Job — Convert every line of the data below into a numbered list, omitting the blank lines.

════

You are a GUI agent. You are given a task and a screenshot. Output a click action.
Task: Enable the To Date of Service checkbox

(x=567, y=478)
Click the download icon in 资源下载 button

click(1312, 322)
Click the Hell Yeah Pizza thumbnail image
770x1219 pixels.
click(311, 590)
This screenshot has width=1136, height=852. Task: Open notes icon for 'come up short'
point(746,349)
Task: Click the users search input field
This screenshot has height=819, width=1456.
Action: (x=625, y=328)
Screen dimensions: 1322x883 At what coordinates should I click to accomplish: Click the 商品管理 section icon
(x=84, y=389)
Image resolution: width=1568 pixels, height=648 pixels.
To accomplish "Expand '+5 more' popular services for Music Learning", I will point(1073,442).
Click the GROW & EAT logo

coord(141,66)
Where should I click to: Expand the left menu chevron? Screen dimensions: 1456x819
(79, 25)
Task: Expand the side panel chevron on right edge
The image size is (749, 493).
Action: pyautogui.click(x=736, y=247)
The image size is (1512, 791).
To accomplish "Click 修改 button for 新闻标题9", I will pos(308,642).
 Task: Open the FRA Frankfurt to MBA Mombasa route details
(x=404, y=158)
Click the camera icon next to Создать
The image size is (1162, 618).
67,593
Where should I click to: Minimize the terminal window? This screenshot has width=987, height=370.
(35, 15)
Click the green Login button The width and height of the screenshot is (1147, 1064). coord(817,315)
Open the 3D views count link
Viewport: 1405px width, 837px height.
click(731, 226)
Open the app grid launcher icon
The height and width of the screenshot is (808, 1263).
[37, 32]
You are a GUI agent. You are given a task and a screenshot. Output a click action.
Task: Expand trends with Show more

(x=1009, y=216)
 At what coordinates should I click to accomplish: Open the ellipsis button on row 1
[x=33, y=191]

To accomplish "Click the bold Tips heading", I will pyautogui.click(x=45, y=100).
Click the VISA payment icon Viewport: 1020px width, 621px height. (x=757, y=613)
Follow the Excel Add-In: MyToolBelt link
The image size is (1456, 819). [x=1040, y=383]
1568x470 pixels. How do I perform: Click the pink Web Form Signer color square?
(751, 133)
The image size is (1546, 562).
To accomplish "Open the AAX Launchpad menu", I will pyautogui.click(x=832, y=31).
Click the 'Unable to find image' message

════

Complete response —
1. You are a GUI agent. You are given a task and a screenshot. Output a click action.
2. Task: Enable the To Date of Service checkbox
3. (x=567, y=478)
4. Click the download icon in 资源下载 button
5. click(1312, 322)
6. Click the Hell Yeah Pizza thumbnail image
7. 770x1219 pixels.
8. click(311, 590)
9. This screenshot has width=1136, height=852. Task: Open notes icon for 'come up short'
10. point(746,349)
11. Task: Click the users search input field
12. This screenshot has height=819, width=1456.
13. Action: (x=625, y=328)
14. Screen dimensions: 1322x883 At what coordinates should I click to accomplish: Click the 商品管理 section icon
15. (x=84, y=389)
16. Image resolution: width=1568 pixels, height=648 pixels.
17. To accomplish "Expand '+5 more' popular services for Music Learning", I will point(1073,442).
18. Click the GROW & EAT logo
19. coord(141,66)
20. Where should I click to: Expand the left menu chevron? Screen dimensions: 1456x819
21. (79, 25)
22. Task: Expand the side panel chevron on right edge
23. The image size is (749, 493).
24. Action: pyautogui.click(x=736, y=247)
25. The image size is (1512, 791).
26. To accomplish "Click 修改 button for 新闻标题9", I will pos(308,642).
27.  Task: Open the FRA Frankfurt to MBA Mombasa route details
28. (x=404, y=158)
29. Click the camera icon next to Создать
30. The image size is (1162, 618).
31. 67,593
32. Where should I click to: Minimize the terminal window? This screenshot has width=987, height=370.
33. (35, 15)
34. Click the green Login button The width and height of the screenshot is (1147, 1064). coord(817,315)
35. Open the 3D views count link
36. Viewport: 1405px width, 837px height.
37. click(731, 226)
38. Open the app grid launcher icon
39. The height and width of the screenshot is (808, 1263).
40. [37, 32]
41. You are a GUI agent. You are given a task and a screenshot. Output a click action.
42. Task: Expand trends with Show more
43. (x=1009, y=216)
44.  At what coordinates should I click to accomplish: Open the ellipsis button on row 1
45. [x=33, y=191]
46. To accomplish "Click the bold Tips heading", I will pyautogui.click(x=45, y=100).
47. Click the VISA payment icon Viewport: 1020px width, 621px height. (x=757, y=613)
48. Follow the Excel Add-In: MyToolBelt link
49. The image size is (1456, 819). [x=1040, y=383]
50. 1568x470 pixels. How do I perform: Click the pink Web Form Signer color square?
51. (751, 133)
52. The image size is (1546, 562).
53. To accomplish "Open the AAX Launchpad menu", I will pyautogui.click(x=832, y=31).
54. Click the 'Unable to find image' message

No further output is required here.